- Record extracts
============
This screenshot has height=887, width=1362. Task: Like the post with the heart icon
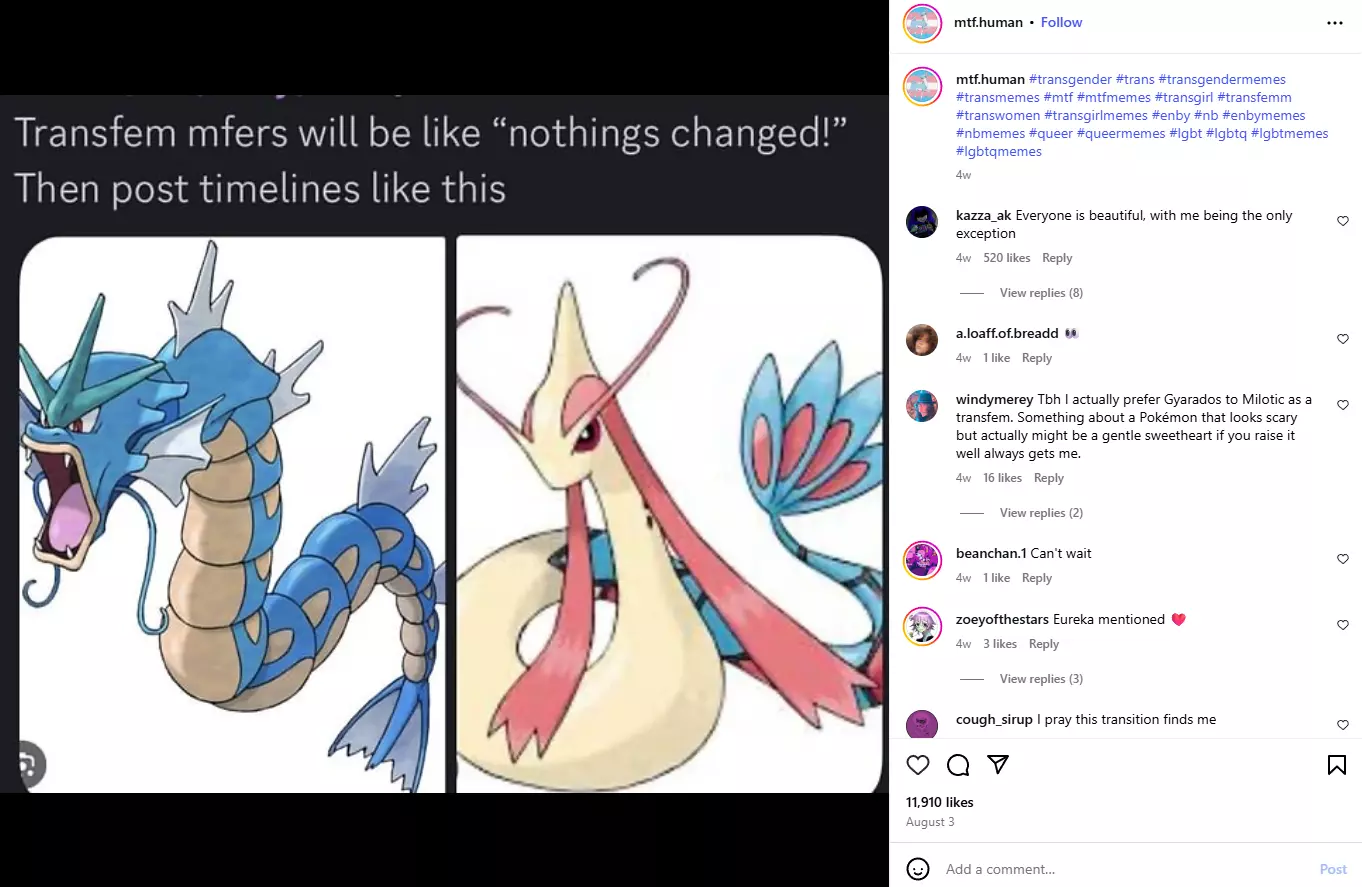tap(918, 765)
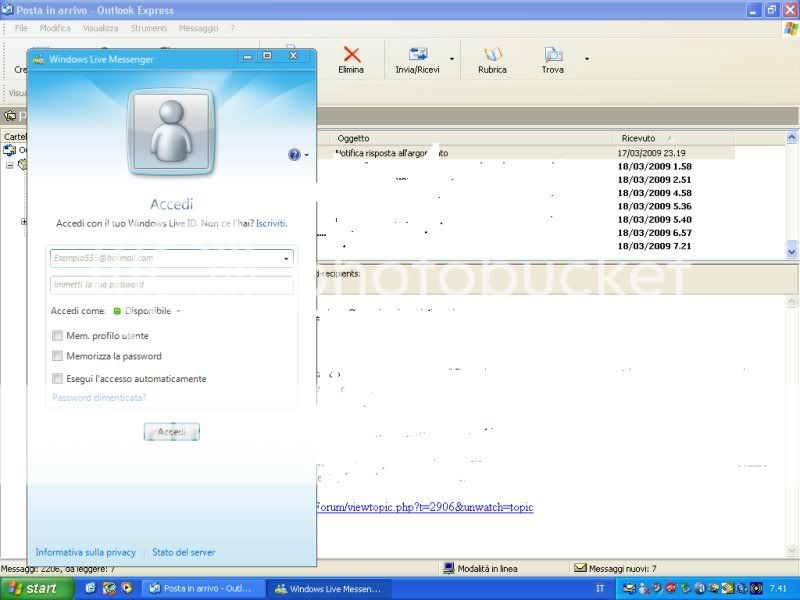Click the Messenger profile picture avatar
The width and height of the screenshot is (800, 600).
point(170,133)
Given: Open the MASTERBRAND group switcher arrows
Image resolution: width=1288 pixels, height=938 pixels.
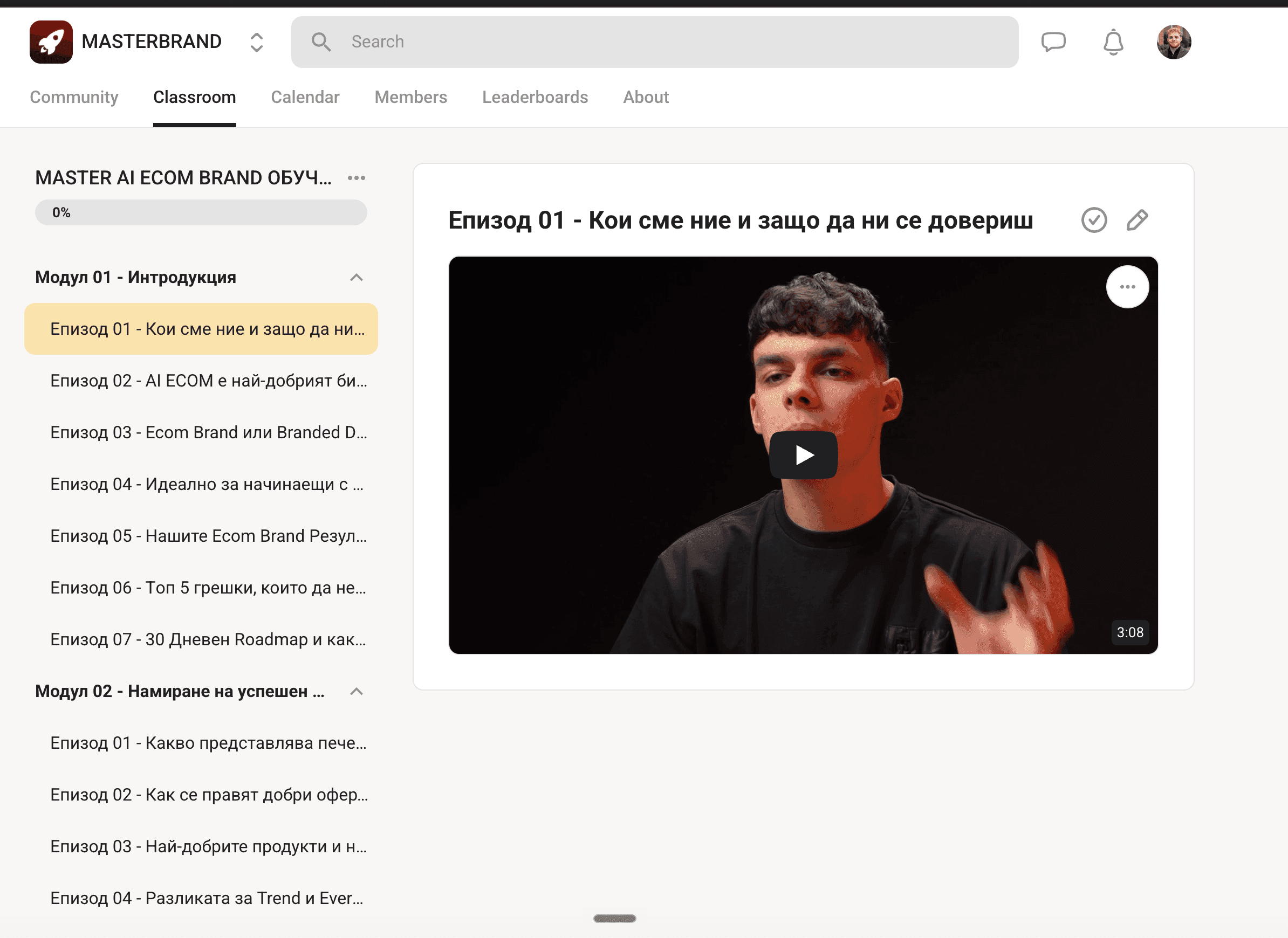Looking at the screenshot, I should click(256, 42).
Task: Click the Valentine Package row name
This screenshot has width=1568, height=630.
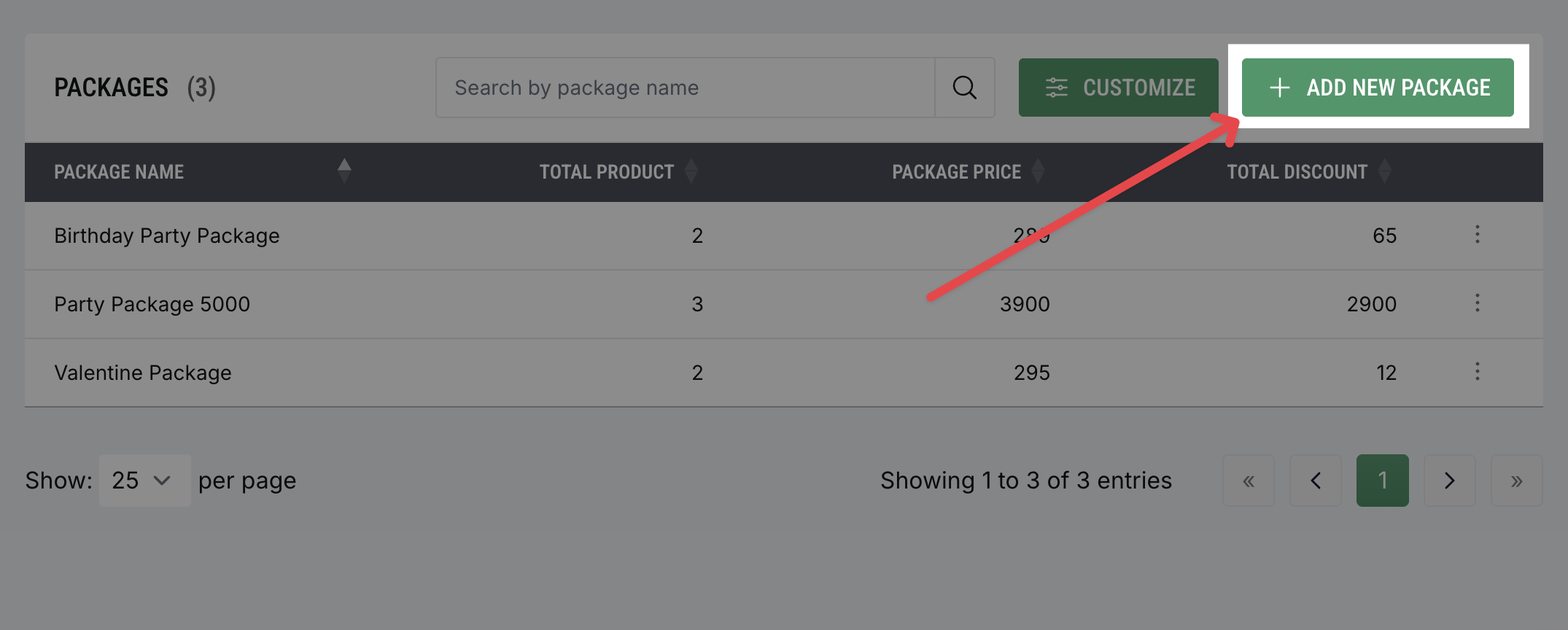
============
- Task statement
Output a verbatim copy of the lines from the line containing "Given: Open the" through the end of the data, both included, without any images.

- Task output
Given: Open the MASTERBRAND group switcher arrows
Image resolution: width=1288 pixels, height=938 pixels.
Looking at the screenshot, I should click(256, 42).
Task: Click the Valentine Package row name
This screenshot has width=1568, height=630.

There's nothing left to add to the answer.